Mackenzie I Z, Hillier K
Br Med J. 1977 Oct 29;2(6095):1114-7. doi: 10.1136/bmj.2.6095.1114.
We analysed a prospective series of 204 pregnancies occurring in 168 women after a prostaglandin-induced abortion. The mean (+/-standard error of mean) interval between abortion and first subsequent conception was 10.4 +/- 0.6 months; no patient reported secondary subfertility.Fifty-five of the subsequent pregnancies were terminated, 23 during the second trimester, again using prostaglandins. Of the 149 pregnancies not terminated, 127 were delivered at term, and 19 spontaneously aborted, seven during the second trimester; there was one missed abortion and two ectopic pregnancies. Morbidity in the 127 term pregnancies was infrequent; spontaneous preterm labour occurred in three patients, and four singleton infants weighed less than 2500 g at birth. There was no apparent association between morbidity in the subsequent pregnancies and the period of gestation at the time of the previous abortion, route of prostaglandin administration, or need for post-abortion curettage.The results obtained overall were very similar to a control group of 612 women consecutively admitted for delivery or abortion to the Oxford obstetrical and gynaecological units. There was, however, an increased incidence of spontaneous abortion and placenta praevia after prostaglandin-induced abortion, and the multigravidae in that group had a longer average duration of labour than the control group. Sixty-five per cent of the post-abortion pregnancies were unplanned compared with 36% of the control group.

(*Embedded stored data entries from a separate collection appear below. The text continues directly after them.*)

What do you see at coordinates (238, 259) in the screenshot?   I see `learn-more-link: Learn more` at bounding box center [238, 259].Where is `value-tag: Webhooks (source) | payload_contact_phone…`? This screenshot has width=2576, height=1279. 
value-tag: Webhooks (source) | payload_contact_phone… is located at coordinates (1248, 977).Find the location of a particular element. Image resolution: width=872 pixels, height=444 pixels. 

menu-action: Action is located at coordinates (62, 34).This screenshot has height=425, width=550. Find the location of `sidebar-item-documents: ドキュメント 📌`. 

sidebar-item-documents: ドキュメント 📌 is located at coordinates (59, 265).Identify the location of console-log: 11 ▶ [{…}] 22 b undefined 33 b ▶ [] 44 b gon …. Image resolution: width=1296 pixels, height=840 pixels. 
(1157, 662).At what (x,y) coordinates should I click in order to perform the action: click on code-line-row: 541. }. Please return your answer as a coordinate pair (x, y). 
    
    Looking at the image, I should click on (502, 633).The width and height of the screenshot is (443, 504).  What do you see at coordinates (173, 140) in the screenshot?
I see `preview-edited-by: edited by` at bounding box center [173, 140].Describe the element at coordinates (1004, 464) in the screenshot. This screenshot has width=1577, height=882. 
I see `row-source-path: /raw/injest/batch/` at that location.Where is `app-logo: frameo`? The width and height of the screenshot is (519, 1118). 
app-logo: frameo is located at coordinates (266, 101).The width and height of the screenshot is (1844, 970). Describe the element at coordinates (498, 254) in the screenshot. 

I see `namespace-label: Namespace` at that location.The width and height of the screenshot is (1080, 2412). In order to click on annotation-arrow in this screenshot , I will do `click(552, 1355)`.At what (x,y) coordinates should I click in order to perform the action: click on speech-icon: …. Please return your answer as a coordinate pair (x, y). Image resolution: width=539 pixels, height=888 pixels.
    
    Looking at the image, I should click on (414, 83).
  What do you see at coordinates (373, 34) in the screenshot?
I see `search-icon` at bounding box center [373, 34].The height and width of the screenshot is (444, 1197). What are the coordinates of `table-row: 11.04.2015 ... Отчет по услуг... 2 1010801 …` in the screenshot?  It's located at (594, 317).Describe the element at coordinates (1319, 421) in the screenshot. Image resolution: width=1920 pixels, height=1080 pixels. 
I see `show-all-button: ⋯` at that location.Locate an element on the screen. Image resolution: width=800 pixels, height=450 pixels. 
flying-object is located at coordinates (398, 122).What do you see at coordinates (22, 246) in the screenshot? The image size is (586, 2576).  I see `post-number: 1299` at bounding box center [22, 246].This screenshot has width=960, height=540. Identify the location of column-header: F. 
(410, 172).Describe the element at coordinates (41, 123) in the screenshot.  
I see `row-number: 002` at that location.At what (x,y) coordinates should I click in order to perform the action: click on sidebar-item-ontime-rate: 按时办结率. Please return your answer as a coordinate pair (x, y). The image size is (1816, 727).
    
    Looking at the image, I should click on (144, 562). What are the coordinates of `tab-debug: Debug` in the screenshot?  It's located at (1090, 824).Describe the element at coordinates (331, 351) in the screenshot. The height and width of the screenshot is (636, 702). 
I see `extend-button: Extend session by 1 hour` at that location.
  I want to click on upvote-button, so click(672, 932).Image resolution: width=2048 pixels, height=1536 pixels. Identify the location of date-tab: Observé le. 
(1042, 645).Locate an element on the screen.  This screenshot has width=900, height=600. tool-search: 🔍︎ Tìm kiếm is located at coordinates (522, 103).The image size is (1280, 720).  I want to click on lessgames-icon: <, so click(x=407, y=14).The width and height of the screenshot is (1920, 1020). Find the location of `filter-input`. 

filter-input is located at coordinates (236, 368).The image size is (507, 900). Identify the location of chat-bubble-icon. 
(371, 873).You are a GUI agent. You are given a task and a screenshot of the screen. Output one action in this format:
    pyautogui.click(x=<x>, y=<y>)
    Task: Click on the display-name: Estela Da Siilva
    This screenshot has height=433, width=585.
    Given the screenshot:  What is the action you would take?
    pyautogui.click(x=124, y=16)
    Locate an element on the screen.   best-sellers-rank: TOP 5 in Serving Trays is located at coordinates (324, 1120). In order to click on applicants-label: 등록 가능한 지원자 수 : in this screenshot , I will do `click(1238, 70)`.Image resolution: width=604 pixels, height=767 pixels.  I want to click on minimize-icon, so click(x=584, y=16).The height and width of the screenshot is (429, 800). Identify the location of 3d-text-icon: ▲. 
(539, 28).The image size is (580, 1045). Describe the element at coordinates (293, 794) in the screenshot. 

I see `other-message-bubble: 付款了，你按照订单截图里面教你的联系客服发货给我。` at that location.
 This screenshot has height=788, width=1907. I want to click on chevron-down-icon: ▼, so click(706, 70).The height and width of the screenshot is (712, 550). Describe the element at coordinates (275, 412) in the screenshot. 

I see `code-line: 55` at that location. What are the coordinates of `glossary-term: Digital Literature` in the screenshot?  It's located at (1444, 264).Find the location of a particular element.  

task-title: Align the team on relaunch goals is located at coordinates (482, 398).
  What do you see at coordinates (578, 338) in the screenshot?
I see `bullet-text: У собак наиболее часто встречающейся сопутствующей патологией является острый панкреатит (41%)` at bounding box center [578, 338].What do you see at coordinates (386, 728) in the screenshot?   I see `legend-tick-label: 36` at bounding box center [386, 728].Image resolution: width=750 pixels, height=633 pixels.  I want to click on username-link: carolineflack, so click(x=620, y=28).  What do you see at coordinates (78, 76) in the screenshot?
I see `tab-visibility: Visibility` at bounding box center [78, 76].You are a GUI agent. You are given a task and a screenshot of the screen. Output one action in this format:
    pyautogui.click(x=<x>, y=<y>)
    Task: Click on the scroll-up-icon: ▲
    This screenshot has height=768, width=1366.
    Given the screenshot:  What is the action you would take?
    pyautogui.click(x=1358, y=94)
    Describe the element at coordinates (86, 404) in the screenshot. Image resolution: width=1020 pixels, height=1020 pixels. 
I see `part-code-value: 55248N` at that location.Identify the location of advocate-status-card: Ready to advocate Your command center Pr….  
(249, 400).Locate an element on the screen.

我们分析了168名妇女在前列腺素引产术后发生的204例前瞻性妊娠病例。流产与首次后续受孕之间的平均(±平均标准误差)间隔时间为10.4±0.6个月;没有患者报告继发性不孕。后续妊娠中有55例终止妊娠,其中23例在孕中期,同样使用前列腺素。在149例未终止的妊娠中,127例足月分娩,19例自然流产,其中7例在孕中期;有1例稽留流产和2例异位妊娠。127例足月妊娠的发病率较低;3例患者发生自然早产,4例单胎婴儿出生时体重低于2500g。后续妊娠的发病率与前次流产时的孕周、前列腺素给药途径或流产后刮宫需求之间没有明显关联。总体获得的结果与牛津妇产科病房连续收治的612例分娩或流产妇女的对照组非常相似。然而,前列腺素引产术后自然流产和前置胎盘的发生率有所增加,该组经产妇的平均产程比对照组更长。流产后妊娠中有65%是意外妊娠,而对照组为36%。